Representative BACHUS: But if you're an American citizen endangered by terrorists, the insensitivity, the arrogance and the irresponsibility of this paper, then the appropriate response is anger and outrage and this resolution.
FOLKENFLIK: Lawmakers say their anger is fueled by past newspaper reports about the NSA's warrantless domestic wiretapping program and the alleged secret prisons run abroad by the CIA at which terror suspects are questioned outside American law. New York Times executive editor Bill Keller says he listened to appeals from government officials not to run the banking story, but found them unconvincing.

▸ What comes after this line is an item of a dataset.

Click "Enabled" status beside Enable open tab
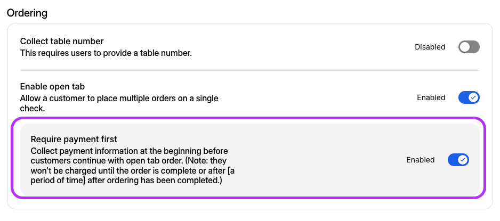The height and width of the screenshot is (221, 500). 431,97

Mr. BILL KELLER (New York Times): At some point it become arrogant on the part of news organizations to say yeah, we've vetted this program. We've decided it meets all legal tests and therefore we're not going to let readers in on it. I think you have to allow readers to make their own judgment.
FOLKENFLIK: Keller says the Times has withheld stories that would have made the front page, but could have threatened lives. Ultimately, Keller says, the decision has to be left to editors.
Mr. KELLER: It may be imperfect, but what's the alternative? To let only the Treasury Department, the FBI, the CIA and the White House decide what's fit to publish?
FOLKENFLIK: In the Times newsroom there's gallows humor about editors being fitted for the orange jumpsuits found in prisons, but Keller says such jokes stem from genuine anxiety about the growing tensions between the media and the government it tries to cover.
David Folkenflik, NPR News, Washington.